When it kicked off in 1991, Mercosur, the abbreviated name for the Mercado Comun del Sur, or the "South American Common Market," looked like a winner. Latin America had cashiered its dictators and begun to open its borders. Free trade winds were blowing, and the region's emerging democracies wanted to join forces to cash in on the global bonanza.

[. . .]

A renewed Mercosur would lead the way. On paper, the trade bloc is a juggernaut. If it were a country, it would have the world's fifth-largest economy and a population of 295 million.

Solidarity made a good bumper sticker, but it didn't translate easily into good trade policy. As the raw materials boom subsided, markets retracted and protectionism returned. Governments raised non-tariff barriers and imposed import quotas against their neighbors.

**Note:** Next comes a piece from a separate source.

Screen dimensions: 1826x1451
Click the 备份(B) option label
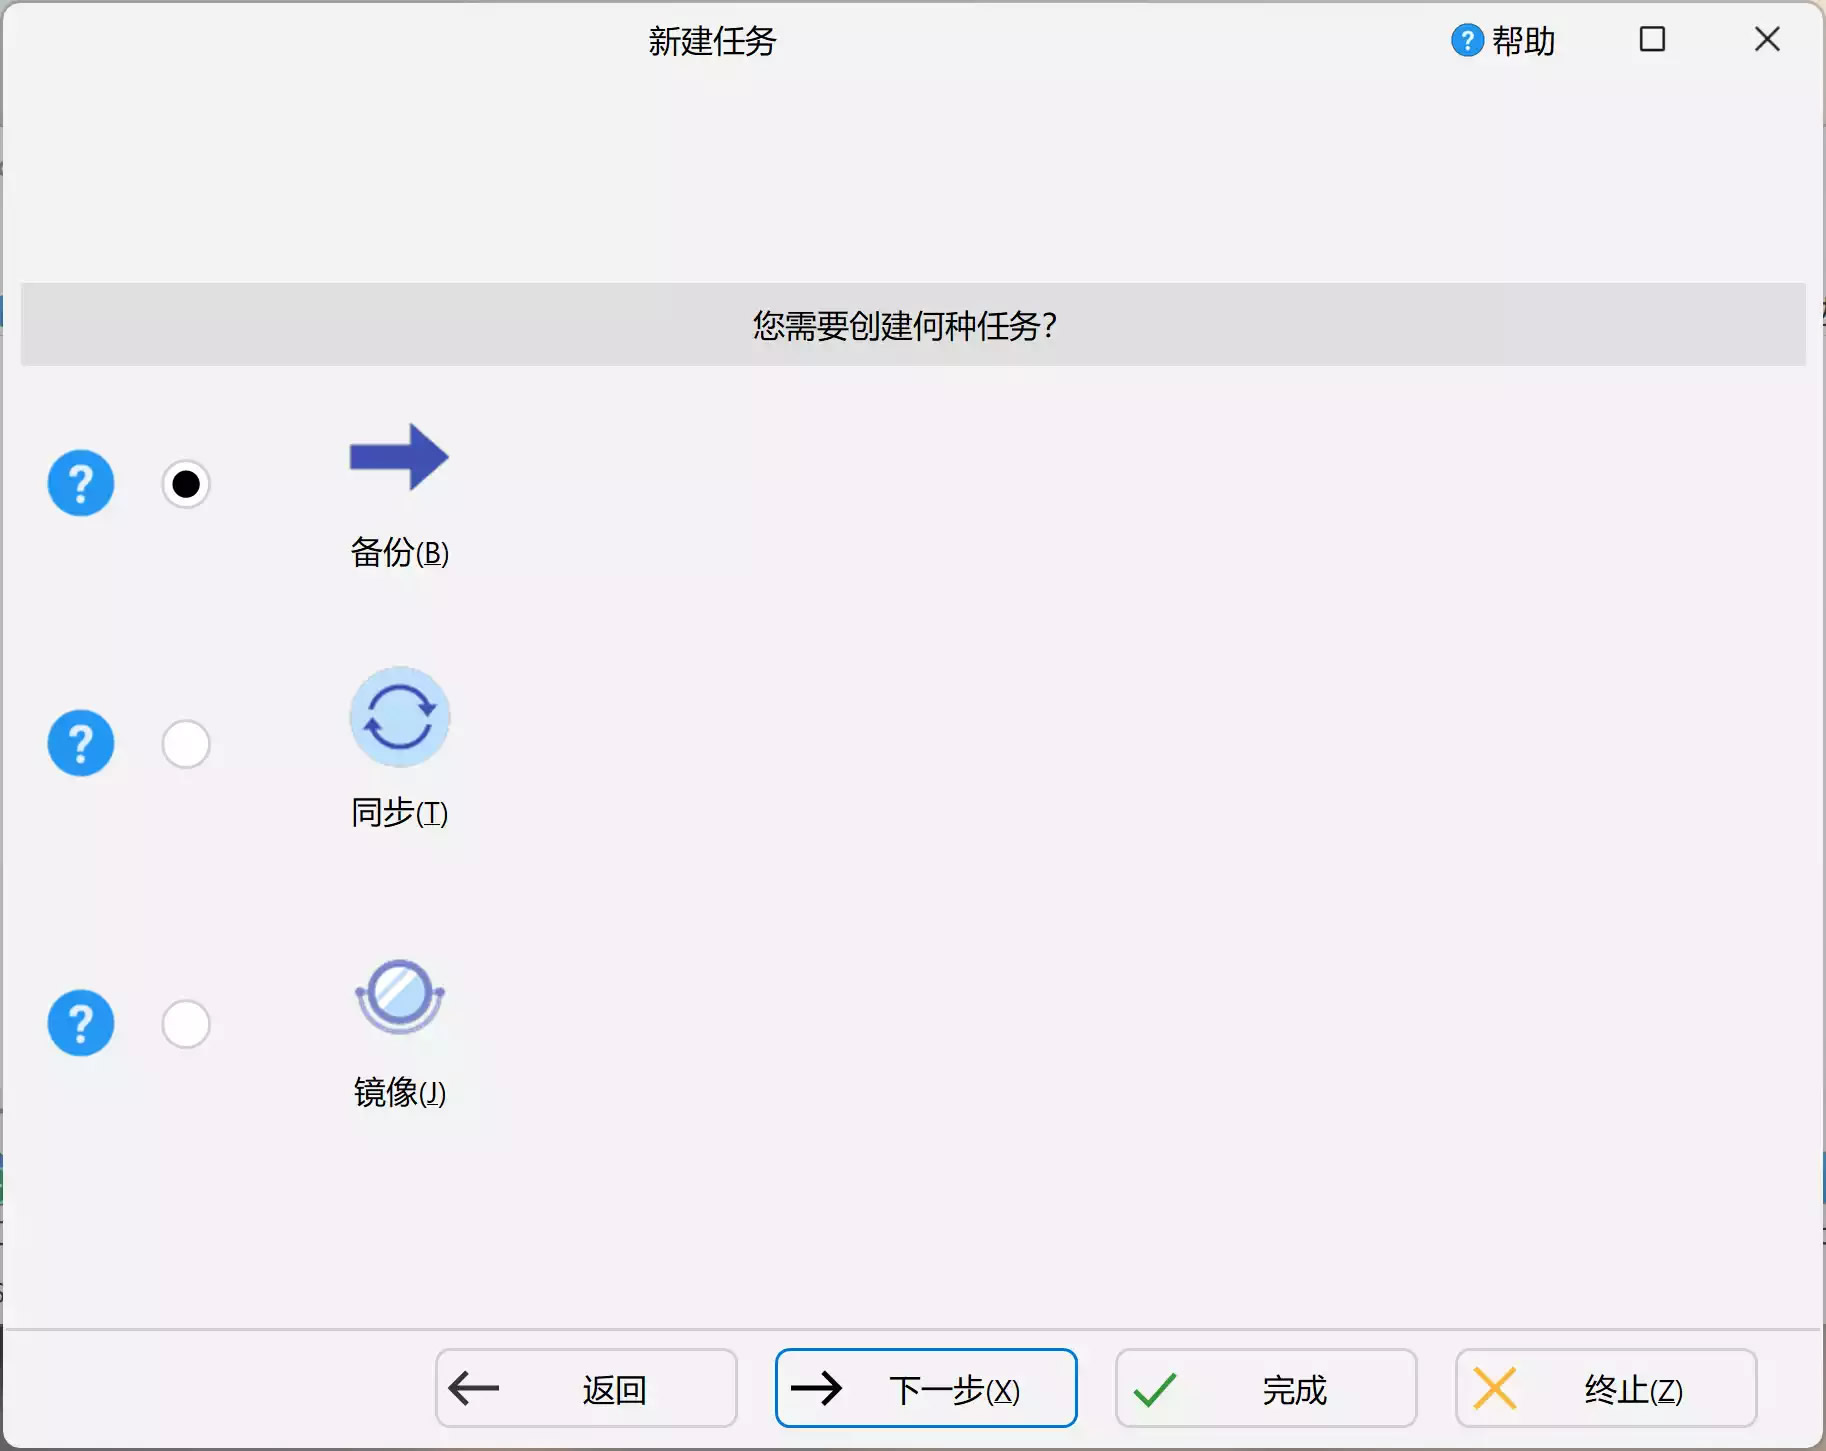(397, 553)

The customs union announced in 1994 ought to have been completed by 2006. With luck, said Lia Valls, trade expert at the Getulio Vargas Foundation in Rio de Janeiro, "the agreement will be in place by 2018 or 2019."

Meantime, just about anything goes. Some trade analysts estimate that up to half of the goods traded between Mercosur partners do not benefit from the reduced common tariff. "Uruguay does what it wants. Argentina doesn't want free trade, and Brazil doesn't lead," Mauro LaViola, head of Brazil's Export Association, told me.